Al poco tiempo le llevaron la comida y se la pusieron en el lado
opuesto al que ocupaba y al ver que no podía moverse le decían: “-Anda,
llama a tu Dios, a ese que tanto quieres y que te la acerque. ¿Por qué no
viene a ayudarte?”
Los milicianos tenían esperanza de hacerle desistir y confiaban en
que al fin caería por el propio instinto de conservación, por eso no le dejan
de instar y de prometer libertad. Ciertamente no lo acusaban de nada
humano sino tan sólo de la terquedad en confesar sin miedo su fe en Dios.
Más tarde, los verdugos dirán que ellos querían salvarle pero se ganó la
muerte por no ceder.
De día y de noche, unos van y otros vienen, hasta 17 personas
tienen parte en su muerte que se alarga durante tres días. Estando ya
nuestro mártir rendido amaneció el día 8 de septiembre, fiesta de la
Natividad de la Santísima Virgen. Este mismo día al anochecer, al Beato
Miguel lo sacan de la pocilga y lo conducen a empujones a otra habitación;
por el camino le insultan diciendo: “-el de Cristo Rey”. Al entrar ve que le
esperan dentro más hombres, quienes le vuelven a poner un crucifijo para
que lo pise, pero él se resiste y al instante con un puñetazo le hacen caer
al suelo.
Pasados dos días, la mañana del 10 septiembre, una señora muy
buena, llamada Amparo, testigo directo del martirio de Miguel cuenta que
ellos estaban cansados de pegarle y le dieron por muerto pero al oírle
exclamar “-¡Ay Dios mío!” vuelven a descargar sobre su cuerpo tal lluvia
de palos que ya no se le oyó nada más decir: “-¡Ay mi madre”. Era el
último suspiro de un alma cuya vida terminaba en la tierra y comenzaba
en el cielo recibiendo la corona que merecen los mártires del Amor
Crucificado, de Jesucristo y de la Santa Iglesia Católica.
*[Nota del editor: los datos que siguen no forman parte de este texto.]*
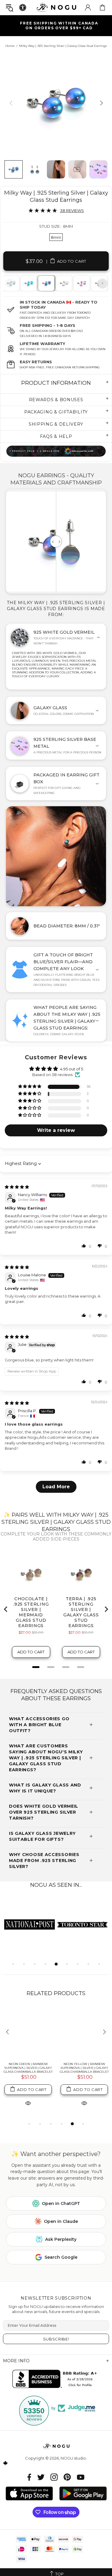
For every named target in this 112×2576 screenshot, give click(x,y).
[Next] (101, 103)
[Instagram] (54, 2477)
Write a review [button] (56, 1130)
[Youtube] (81, 2477)
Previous (9, 283)
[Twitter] (41, 2477)
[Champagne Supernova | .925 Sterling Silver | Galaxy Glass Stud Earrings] (63, 283)
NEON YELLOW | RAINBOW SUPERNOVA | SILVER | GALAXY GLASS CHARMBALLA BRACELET (84, 2068)
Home (10, 46)
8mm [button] (56, 237)
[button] (30, 1086)
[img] (17, 1186)
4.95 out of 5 (71, 1069)
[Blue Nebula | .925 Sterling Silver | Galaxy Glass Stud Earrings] (28, 283)
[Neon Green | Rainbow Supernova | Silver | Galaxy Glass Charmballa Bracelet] (28, 2032)
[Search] (9, 7)
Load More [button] (56, 1486)
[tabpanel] (29, 283)
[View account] (87, 7)
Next (102, 283)
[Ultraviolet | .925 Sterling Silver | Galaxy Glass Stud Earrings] (81, 283)
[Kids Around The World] (56, 451)
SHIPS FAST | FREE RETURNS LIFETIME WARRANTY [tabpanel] (58, 25)
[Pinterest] (67, 2477)
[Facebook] (29, 2477)
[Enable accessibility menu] (22, 7)
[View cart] (102, 7)
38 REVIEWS (72, 210)
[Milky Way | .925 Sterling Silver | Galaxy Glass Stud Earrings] (46, 283)
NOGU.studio (56, 7)
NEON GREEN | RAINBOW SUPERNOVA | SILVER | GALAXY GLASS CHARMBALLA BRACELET (28, 2068)
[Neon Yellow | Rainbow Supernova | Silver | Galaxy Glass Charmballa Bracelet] (84, 2032)
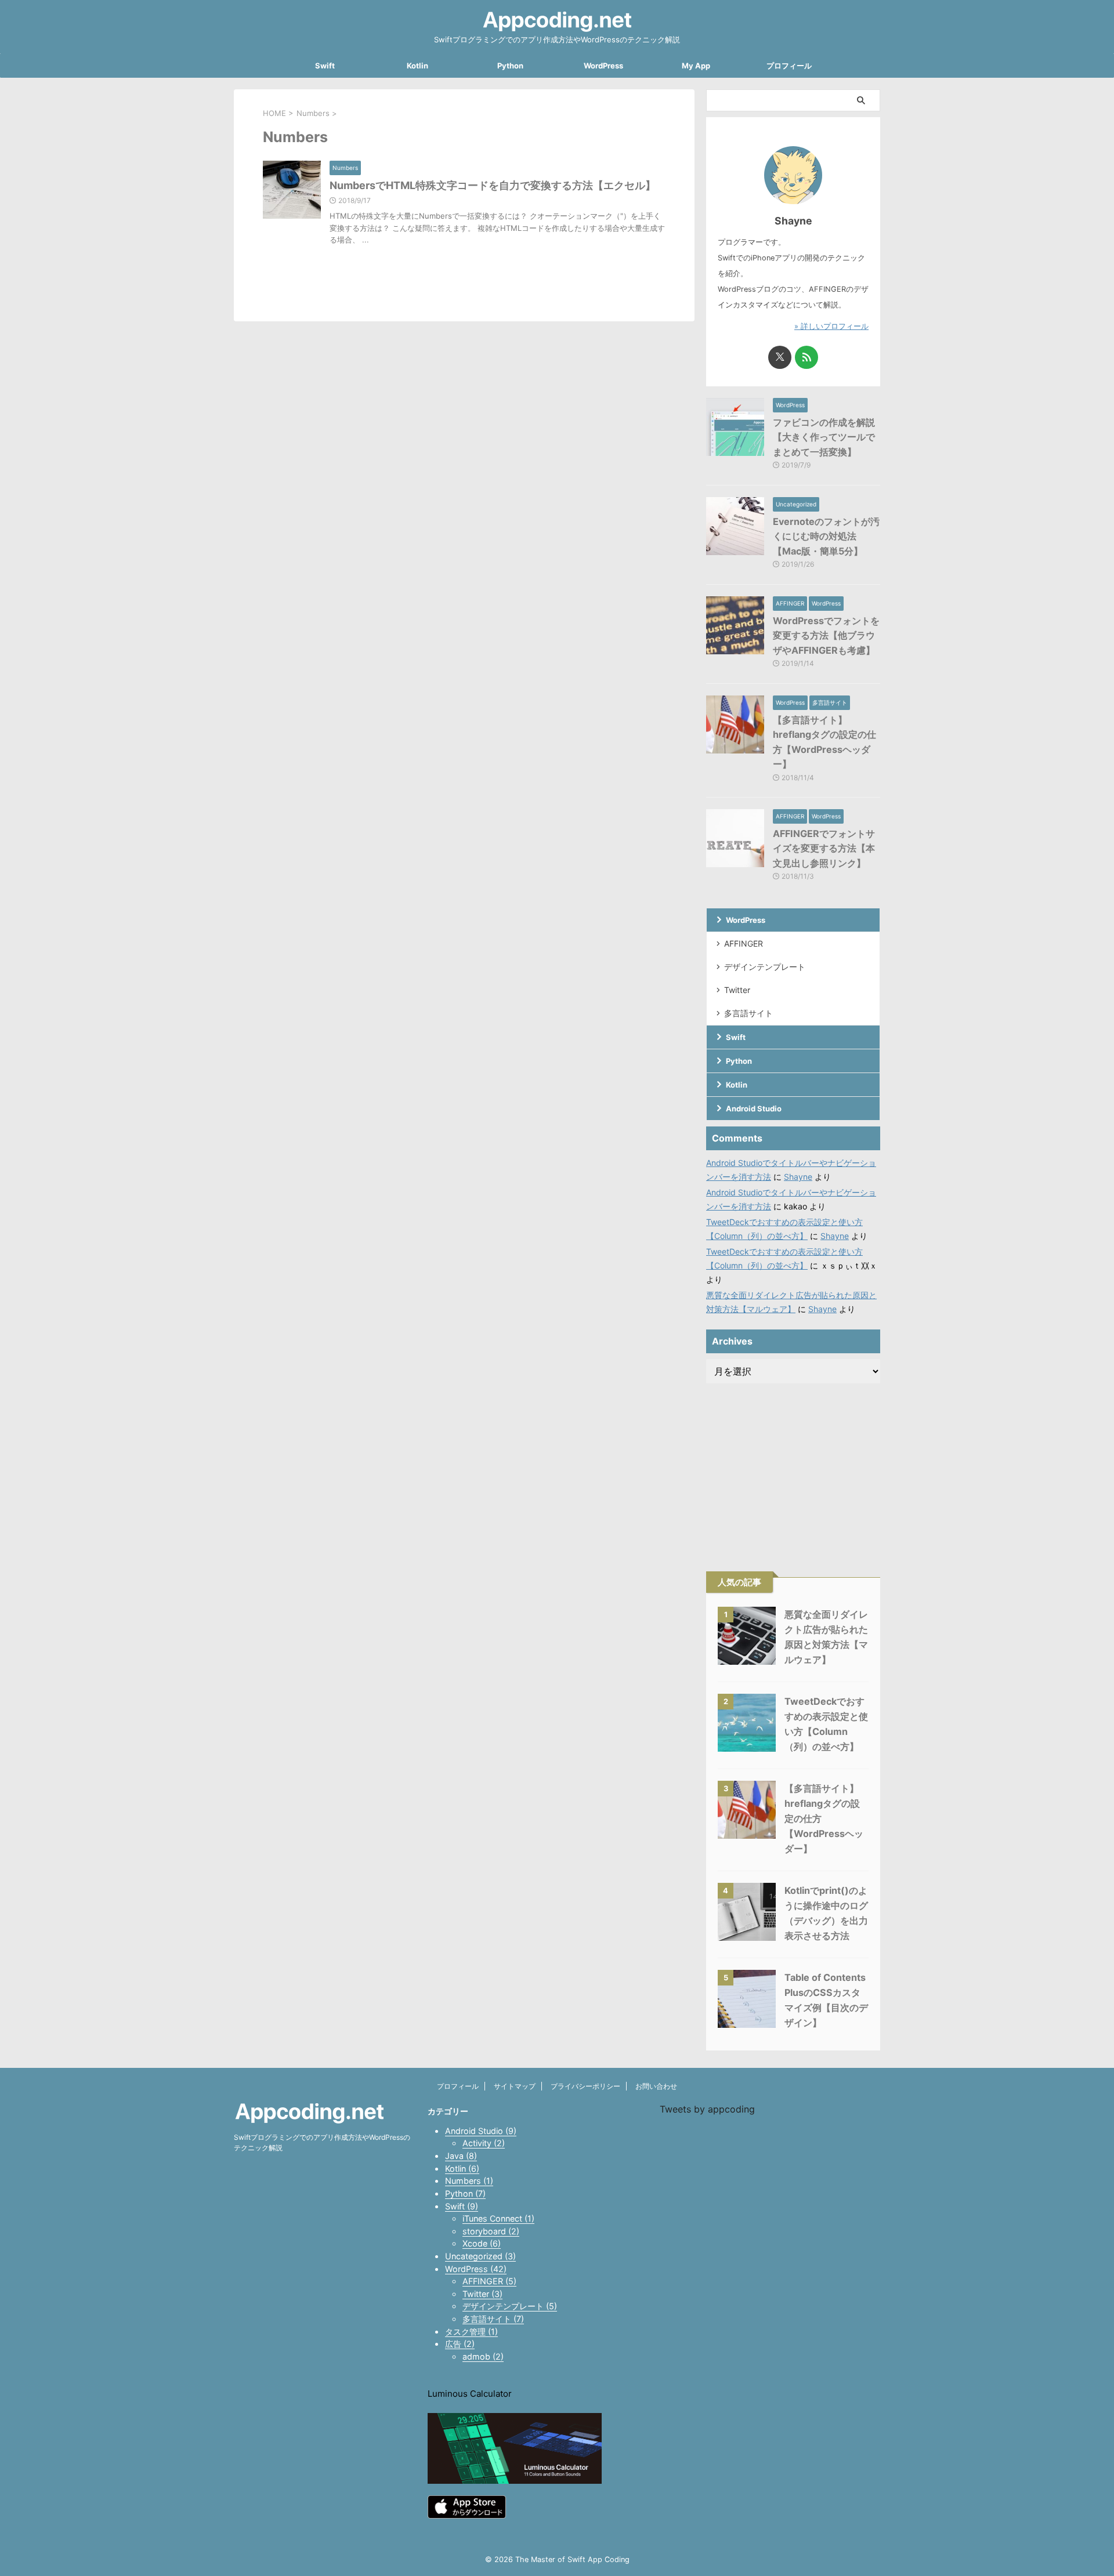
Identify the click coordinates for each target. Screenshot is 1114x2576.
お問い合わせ (656, 2086)
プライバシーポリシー (585, 2086)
Sepultura, exhumación y traslado de los restos
Según los testigos, los asesinos enterraron a Miguel en un campo llamado
“La Veguilla”, cerca del pueblo, dejándole fuera una mano con el puño
cerrado. Se dice que los perros se la comieron y un buen pastor al
descubrir el cuerpo lo enterró mejor. De hecho, afirma Teresa Beato,
hermana de Miguel, que cuando en 1939 exhumaron los restos mortales
“pudimos ver claro que le faltaba la mano”. Y añade: “Estaba todo él,
hecho una llaga a causa de tantos palos y golpes que le dieron (pero
entero) y su hermana María Dolores, al desprenderle la ropa del costado,
se manchó la mano de sangre viva”.
A los pocos días, en mayo de 1939 los restos del Beato Miguel
fueron trasladados al presbiterio del altar mayor de la Iglesia Parroquial de
La Villa de Don Fadrique, donde reposan actualmente.